You can also compute summary information by one or more categories by using interactions of a numeric variable with a factor variable. For example, to compute summary statistics on Arrival Delay by Day of Week:
rxSummary(~ArrDelay:DayOfWeek, data = airDS)
The output shows the summary statistics for ArrDelay for each day of the week:
Call:
rxSummary(formula = ~ArrDelay:DayOfWeek, data = airDS)
Summary Statistics Results for: ~ArrDelay:DayOfWeek
Data: airDS (RxTextData Data Source)
File name: /share/AirlineDemoSmall
Number of valid observations: 6e+05
Name Mean StdDev Min Max ValidObs MissingObs
ArrDelay:DayOfWeek 11.31794 40.68854 -86 1490 582628 17372
Statistics by category (7 categories):
Category DayOfWeek Means StdDev Min Max ValidObs
ArrDelay for DayOfWeek=Monday Monday 12.025604 40.02463 -76 1017 95298
ArrDelay for DayOfWeek=Tuesday Tuesday 11.293808 43.66269 -70 1143 74011
ArrDelay for DayOfWeek=Wednesday Wednesday 10.156539 39.58803 -81 1166 76786
ArrDelay for DayOfWeek=Thursday Thursday 8.658007 36.74724 -58 1053 79145
ArrDelay for DayOfWeek=Friday Friday 14.804335 41.79260 -78 1490 80142
ArrDelay for DayOfWeek=Saturday Saturday 11.875326 45.24540 -73 1370 83851
ArrDelay for DayOfWeek=Sunday Sunday 10.331806 37.33348 -86 1202 93395
7 - Fit a linear model
Use the rxLinMod function to fit a linear model using your airDS data source. Use a single dependent variable, the factor DayOfWeek:
arrDelayLm1 <- rxLinMod(ArrDelay ~ DayOfWeek, data = airDS)
summary(arrDelayLm1)
The resulting output is:
Call:
rxLinMod(formula = ArrDelay ~ DayOfWeek, data = airDS)

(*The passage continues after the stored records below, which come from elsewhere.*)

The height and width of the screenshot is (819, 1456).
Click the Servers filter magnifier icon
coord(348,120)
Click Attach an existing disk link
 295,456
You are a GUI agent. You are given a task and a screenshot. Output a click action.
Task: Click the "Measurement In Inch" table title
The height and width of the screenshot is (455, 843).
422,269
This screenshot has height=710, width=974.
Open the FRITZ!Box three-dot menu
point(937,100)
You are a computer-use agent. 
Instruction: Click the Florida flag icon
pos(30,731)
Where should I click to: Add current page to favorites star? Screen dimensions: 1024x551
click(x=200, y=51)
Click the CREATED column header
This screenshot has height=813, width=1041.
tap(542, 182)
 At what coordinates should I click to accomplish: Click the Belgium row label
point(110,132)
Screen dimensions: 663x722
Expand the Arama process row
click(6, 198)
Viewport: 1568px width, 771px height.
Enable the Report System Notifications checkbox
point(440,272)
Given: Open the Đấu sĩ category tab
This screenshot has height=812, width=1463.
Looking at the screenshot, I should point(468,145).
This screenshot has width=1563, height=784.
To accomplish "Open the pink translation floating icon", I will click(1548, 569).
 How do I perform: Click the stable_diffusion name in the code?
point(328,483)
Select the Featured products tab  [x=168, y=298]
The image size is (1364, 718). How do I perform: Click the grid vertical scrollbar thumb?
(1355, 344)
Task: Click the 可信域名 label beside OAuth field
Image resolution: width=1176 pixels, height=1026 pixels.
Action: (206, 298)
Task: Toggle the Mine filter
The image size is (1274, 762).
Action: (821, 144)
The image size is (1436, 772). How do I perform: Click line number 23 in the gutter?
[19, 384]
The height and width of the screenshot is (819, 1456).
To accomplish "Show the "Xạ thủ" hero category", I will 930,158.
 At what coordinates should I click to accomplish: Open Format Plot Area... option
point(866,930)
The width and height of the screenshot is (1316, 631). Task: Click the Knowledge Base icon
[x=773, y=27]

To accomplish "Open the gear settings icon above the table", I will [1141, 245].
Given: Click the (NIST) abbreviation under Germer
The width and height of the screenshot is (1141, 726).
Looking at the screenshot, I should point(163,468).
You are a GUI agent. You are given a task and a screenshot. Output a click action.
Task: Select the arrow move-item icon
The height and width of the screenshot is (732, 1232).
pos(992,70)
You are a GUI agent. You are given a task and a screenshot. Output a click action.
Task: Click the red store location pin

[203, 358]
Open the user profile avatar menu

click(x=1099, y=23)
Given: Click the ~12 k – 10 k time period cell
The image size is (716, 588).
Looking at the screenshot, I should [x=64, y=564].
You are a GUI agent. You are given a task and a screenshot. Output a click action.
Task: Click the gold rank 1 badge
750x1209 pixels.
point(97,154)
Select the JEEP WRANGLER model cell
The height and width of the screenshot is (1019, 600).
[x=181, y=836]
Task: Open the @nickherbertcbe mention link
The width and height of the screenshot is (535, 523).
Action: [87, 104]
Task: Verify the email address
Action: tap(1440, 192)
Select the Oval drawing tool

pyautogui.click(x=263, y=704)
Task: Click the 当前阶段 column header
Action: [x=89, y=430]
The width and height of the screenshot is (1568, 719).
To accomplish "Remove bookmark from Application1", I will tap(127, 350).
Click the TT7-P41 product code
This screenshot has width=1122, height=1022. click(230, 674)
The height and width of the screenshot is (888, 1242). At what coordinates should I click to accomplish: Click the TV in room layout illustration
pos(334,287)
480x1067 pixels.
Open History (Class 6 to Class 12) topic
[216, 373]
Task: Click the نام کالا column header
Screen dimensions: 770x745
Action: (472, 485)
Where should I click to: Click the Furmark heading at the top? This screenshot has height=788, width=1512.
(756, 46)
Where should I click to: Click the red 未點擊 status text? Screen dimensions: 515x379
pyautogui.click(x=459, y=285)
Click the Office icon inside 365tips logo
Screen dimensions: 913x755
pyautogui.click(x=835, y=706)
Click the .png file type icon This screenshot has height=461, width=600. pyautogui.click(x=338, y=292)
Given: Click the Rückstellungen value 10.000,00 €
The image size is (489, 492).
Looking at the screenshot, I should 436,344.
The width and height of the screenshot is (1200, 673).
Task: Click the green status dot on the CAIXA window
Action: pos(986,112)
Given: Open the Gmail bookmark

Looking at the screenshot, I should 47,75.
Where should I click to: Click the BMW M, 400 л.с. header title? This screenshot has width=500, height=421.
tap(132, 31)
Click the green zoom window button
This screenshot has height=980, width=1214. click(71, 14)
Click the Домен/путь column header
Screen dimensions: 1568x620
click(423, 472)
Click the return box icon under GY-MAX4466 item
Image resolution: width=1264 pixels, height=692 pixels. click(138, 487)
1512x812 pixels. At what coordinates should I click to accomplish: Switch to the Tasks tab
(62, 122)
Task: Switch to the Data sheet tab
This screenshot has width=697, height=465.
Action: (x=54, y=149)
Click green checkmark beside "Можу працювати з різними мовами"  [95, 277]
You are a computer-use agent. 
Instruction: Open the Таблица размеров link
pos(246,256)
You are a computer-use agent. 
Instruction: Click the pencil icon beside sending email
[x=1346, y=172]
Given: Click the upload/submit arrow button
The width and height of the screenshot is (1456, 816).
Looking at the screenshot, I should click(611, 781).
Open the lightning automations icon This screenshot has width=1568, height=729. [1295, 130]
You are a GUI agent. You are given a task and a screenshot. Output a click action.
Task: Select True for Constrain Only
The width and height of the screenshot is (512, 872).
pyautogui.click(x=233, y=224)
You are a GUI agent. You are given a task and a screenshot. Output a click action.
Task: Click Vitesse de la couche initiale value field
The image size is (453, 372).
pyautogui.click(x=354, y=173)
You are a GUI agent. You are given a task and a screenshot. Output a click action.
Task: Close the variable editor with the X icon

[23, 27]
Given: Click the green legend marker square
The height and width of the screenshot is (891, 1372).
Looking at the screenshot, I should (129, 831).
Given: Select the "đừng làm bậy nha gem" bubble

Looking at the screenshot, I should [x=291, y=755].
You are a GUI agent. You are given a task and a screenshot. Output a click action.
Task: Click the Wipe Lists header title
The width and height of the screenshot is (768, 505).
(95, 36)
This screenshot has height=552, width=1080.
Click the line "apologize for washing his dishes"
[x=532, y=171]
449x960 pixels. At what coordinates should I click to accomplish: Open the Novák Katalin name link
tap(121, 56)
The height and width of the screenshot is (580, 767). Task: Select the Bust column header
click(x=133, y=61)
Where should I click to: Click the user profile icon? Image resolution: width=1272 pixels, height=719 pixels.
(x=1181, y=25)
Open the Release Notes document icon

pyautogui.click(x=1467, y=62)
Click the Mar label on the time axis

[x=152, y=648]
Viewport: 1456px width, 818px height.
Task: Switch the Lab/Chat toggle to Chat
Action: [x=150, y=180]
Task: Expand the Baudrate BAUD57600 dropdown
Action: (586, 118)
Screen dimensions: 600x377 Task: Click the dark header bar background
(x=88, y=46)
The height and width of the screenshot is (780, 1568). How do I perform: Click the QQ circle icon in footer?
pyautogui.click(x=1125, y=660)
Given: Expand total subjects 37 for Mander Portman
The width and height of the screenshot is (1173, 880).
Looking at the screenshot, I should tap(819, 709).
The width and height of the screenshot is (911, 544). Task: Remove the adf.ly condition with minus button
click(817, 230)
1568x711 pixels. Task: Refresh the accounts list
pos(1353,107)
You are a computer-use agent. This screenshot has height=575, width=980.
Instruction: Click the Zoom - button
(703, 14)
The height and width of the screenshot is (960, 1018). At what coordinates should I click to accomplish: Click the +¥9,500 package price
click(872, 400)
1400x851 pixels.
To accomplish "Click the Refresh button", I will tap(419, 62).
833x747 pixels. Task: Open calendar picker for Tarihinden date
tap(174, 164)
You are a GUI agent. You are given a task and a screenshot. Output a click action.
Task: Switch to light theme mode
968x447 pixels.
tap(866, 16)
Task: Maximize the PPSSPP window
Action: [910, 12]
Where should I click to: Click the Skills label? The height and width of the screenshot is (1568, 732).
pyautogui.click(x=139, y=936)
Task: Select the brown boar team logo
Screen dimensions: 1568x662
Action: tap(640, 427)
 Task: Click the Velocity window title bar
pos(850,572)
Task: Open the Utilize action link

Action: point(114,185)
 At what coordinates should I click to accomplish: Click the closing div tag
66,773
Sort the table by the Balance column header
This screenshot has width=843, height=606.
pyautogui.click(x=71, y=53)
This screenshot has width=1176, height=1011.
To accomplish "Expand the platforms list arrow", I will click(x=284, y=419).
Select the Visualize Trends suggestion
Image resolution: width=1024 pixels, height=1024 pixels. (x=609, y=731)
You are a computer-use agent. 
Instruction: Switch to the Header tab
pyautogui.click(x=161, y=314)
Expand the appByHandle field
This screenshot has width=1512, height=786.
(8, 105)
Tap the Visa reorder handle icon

Linear Regression Results for: ArrDelay ~ DayOfWeek
Data: airDS (RxTextData Data Source)
File name: /share/AirlineDemoSmall
Dependent variable(s): ArrDelay
Total independent variables: 8 (Including number dropped: 1)
Number of valid observations: 582628
Number of missing observations: 17372
Coefficients: (1 not defined because of singularities)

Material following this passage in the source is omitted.